Many terms have been adopted to describe attributes. From the perspective of spatial analysis the most useful divides attributes as follows:
· Nominal. An attribute is nominal if it successfully distinguishes between locations, but without any implied ranking or potential for arithmetic. For example, a telephone number can be a useful attribute of a place, but the number itself generally has no numeric meaning. It would make no sense to add or divide telephone numbers, and there is no sense in which the number 9680244 is more or better than the number 8938049. Likewise, assigning arbitrary numerical values to classes of land type, e.g. 1=arable, 2=woodland, 3=marsh, 4=other is simply a convenient form of naming (the values are nominal)

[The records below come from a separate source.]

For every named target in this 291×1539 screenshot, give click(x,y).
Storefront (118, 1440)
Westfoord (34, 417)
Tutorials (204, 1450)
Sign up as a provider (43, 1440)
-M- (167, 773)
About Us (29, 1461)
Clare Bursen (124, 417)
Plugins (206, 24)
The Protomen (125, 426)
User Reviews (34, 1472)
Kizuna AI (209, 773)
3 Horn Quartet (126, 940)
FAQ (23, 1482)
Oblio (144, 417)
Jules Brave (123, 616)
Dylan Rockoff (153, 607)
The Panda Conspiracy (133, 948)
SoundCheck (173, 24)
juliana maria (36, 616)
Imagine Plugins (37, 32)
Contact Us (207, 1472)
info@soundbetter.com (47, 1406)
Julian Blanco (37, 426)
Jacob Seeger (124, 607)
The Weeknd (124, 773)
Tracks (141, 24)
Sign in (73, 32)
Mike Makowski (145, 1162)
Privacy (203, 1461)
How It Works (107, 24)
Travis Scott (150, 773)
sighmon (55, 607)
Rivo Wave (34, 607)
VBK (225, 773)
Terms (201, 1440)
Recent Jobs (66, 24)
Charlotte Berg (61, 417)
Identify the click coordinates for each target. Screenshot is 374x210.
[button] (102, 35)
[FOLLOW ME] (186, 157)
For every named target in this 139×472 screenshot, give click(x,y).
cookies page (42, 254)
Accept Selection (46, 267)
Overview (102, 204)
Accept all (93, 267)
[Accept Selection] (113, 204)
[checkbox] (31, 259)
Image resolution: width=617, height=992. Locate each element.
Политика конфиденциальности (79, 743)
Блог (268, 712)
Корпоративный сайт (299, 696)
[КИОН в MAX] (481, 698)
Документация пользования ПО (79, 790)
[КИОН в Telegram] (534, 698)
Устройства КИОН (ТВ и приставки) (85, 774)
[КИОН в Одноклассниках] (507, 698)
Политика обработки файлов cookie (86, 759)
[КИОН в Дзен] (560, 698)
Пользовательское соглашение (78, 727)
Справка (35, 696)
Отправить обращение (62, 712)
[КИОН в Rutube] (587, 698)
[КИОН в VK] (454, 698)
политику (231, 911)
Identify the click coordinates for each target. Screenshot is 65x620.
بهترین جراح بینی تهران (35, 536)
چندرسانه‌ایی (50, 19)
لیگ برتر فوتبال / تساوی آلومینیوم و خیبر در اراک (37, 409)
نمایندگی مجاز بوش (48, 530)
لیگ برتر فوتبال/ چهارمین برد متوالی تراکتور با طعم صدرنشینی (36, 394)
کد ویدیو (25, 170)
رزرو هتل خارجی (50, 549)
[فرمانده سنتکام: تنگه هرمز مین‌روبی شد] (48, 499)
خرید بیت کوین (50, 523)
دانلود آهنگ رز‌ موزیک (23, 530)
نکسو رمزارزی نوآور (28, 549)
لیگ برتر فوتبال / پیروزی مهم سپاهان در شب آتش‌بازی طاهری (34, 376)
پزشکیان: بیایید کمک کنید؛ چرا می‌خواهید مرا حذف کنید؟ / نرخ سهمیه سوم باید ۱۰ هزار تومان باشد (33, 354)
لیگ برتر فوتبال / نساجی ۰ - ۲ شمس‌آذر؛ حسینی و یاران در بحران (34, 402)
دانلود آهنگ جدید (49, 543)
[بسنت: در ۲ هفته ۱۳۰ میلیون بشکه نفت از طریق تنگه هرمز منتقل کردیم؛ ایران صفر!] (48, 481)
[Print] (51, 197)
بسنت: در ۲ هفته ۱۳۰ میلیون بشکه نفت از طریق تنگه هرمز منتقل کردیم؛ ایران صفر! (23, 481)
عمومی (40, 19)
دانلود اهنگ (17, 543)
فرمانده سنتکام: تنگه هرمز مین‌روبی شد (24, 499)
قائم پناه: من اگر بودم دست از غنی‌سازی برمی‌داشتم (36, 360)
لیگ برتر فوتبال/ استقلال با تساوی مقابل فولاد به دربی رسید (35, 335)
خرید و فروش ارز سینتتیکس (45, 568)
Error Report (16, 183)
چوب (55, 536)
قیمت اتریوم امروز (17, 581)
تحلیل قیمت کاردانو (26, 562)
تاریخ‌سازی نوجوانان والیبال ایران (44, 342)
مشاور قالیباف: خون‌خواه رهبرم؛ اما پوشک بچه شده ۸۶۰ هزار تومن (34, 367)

· Ordinal. An attribute is ordinal if it implies a ranking, in the sense that Class 1 may be better than Class 2, but as with nominal attributes no arithmetic operations make sense, and there is no implication that Class 3 is worse than Class 2 by the precise amount by which Class 2 is worse than Class 1. An example of an ordinal scale might be preferred locations for residences — an individual may prefer some areas of a city to others, but such differences between areas may be barely noticeable or quite profound
· Interval. The remaining three types of attributes are all quantitative, representing various types of measurements. Attributes are interval if differences make sense, as they do for example with measurements of temperature on the Celsius or Fahrenheit scales, or for measurements of elevation above sea level
· Ratio. Attributes are ratio if it makes sense to divide one measurement by another. For example, it makes sense to say that one person weighs twice as much as another person, but it makes no sense to say that a temperature of 20 Celsius is twice as warm as a temperature of 10 Celsius, because while weight has an absolute zero Celsius temperature does not (but on an absolute scale of temperature, such as the Kelvin scale, 200 degrees can indeed be said to be twice as warm as 100 degrees). It follows that negative values cannot exist on a ratio scale
· Cyclic. Finally, it is not uncommon to encounter measurements of attributes that represent directions or cyclic phenomena, and to encounter the awkward property that two distinct points on the scale can be equal — for example, 0 and 360 degrees are equal. Directional data are cyclic, as are calendar dates. Arithmetic operations are problematic with cyclic data, and special techniques are needed, such as the techniques used to overcome the Y2K problem, when the year after (19)99 was (20)00. For example, it makes no sense to average 1° and 359° to get 180°, since the average of two directions close to north clearly is not south. Mardia and Jupp (1999) provide a comprehensive review of the analysis of directional or cyclic data
While this terminology of measurement types is standard, spatial analysts find that another distinction is particularly important. This is the distinction between attributes that are termed spatially intensive and spatially extensive. Spatially extensive attributes include total population, measures of a place’s area or perimeter length, and total income — they are true only of the place as a whole. Spatially intensive attributes include population density, average income, and percent unemployed, and if the place is homogeneous they will be true of any part of the place as well as of the whole. For many purposes it is necessary to keep spatially intensive and spatially extensive attributes apart, because they respond very differently when places are merged or split, and when many types of spatial analysis are conducted.